Because of the Potter films' aversion to revealing any plot details ahead of time, Yates is reticent about offering any specifics of how he might make creative decisions one way or another, or on solving particular problems. He is, however, revealing about how he and his team go about developing concepts for individual scenes. "Today," he says, "I've had meetings about giants. We're looking at how we make our giants extraordinary and different. We've been looking at makeup and costume design, and how we manipulate features on the interesting-looking people we've found. Do we do prosthetics or digital manipulation, or a combination of the two?"

For Yates, it's been an extraordinary ascension. When he was picked to direct Harry Potter and the Order of the Phoenix, he was about as far from being a safe pair of hands at the helm as you could imagine. With next to no feature film experience, he was completely untested, certainly compared to his predecessors—Chris Columbus, Mike Newell and Alfonso Cuarón. Yates did, however, have a stack of award-winning dramas for British TV on his CV: the political thriller State of Play (2003) (recently remade as an American feature); the Victorian social satire The Young Visiters [sic] (2003); the tough prostitution drama Sex Traffic (2004); and the Richard Curtis-scripted political comedy The Girl in the Café (2005), which HBO picked up.

Yates said he was reluctant to embark on a feature film project for the sake of it. He thought: "Do I want to make a really average movie, or spend six months turning 'round something really exciting or smart like State of Play or Sex Traffic?" Then midway though editing the latter, he got what he calls a "mad phone call from my agent, asking, would I ever think about doing a Harry Potter?" As Yates tells it, he was initially resistant. "I said, why would I want to do that?
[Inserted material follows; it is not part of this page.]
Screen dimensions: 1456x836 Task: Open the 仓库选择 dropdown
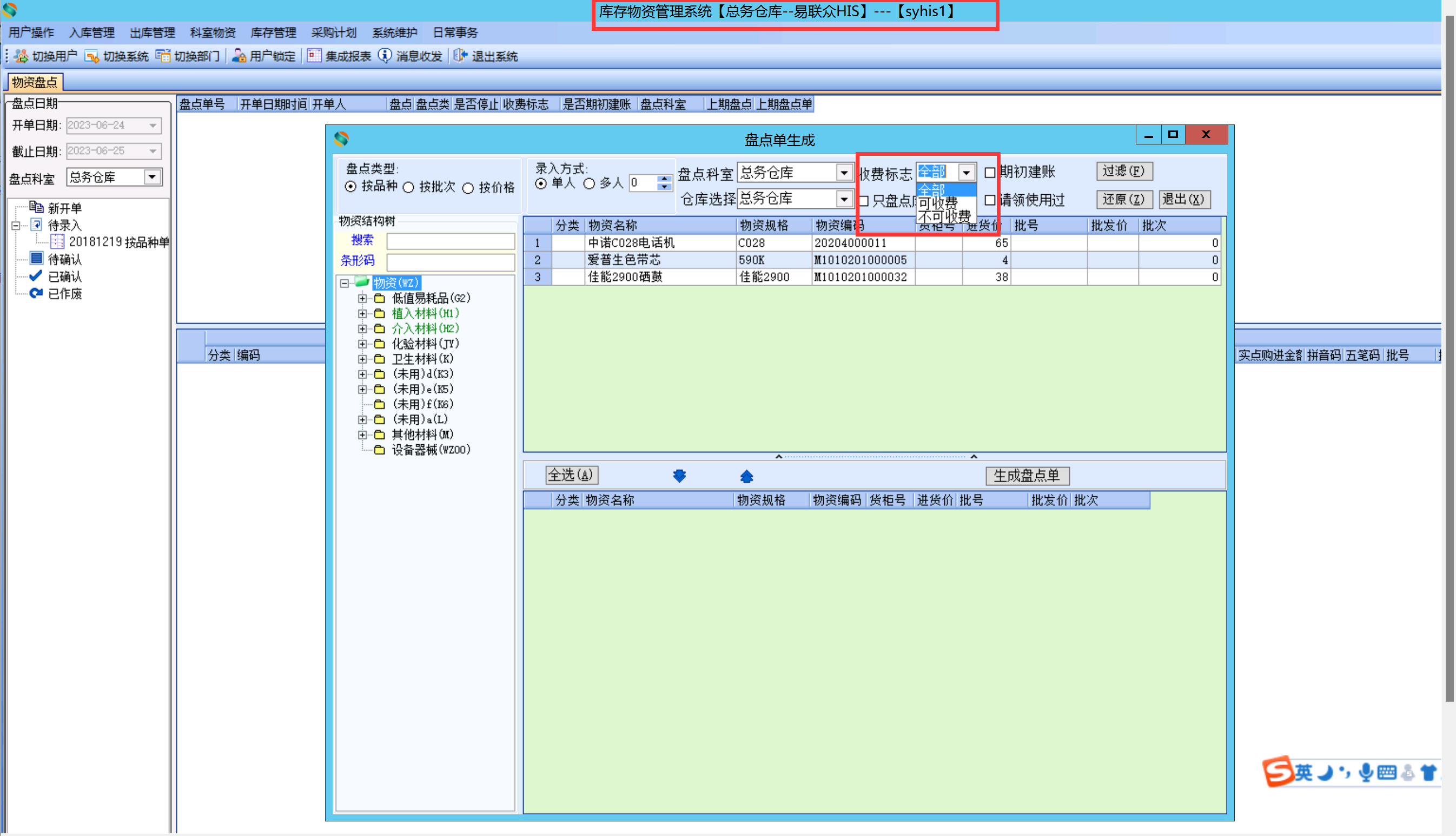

It's already been done by three directors, there's no world to create. She said it's the biggest film in the world, and you'll never get a chance like this again." So he met producer David Heyman and liked him, and realized, "I'd be crazy not to do it. Heyman and [producer] David Barron were very graceful and told me they were talking to some other 'quite important' directors; but it just transpired I ended up directing it.'"

Yates - HP5
MAGIC:Yates brings out the serious side of Daniel Radcliffe as Potter.

Yates - HP4
A scene in the joke shop.

Yates - HP3
Yates directs Alan Rickman as the dark arts Professor.

Yates - HP6
Working with Potters' best friends played by Rupert Grint and Emma Watson.
(Photo Credits: Warner Bros., Inc./Everett Collection)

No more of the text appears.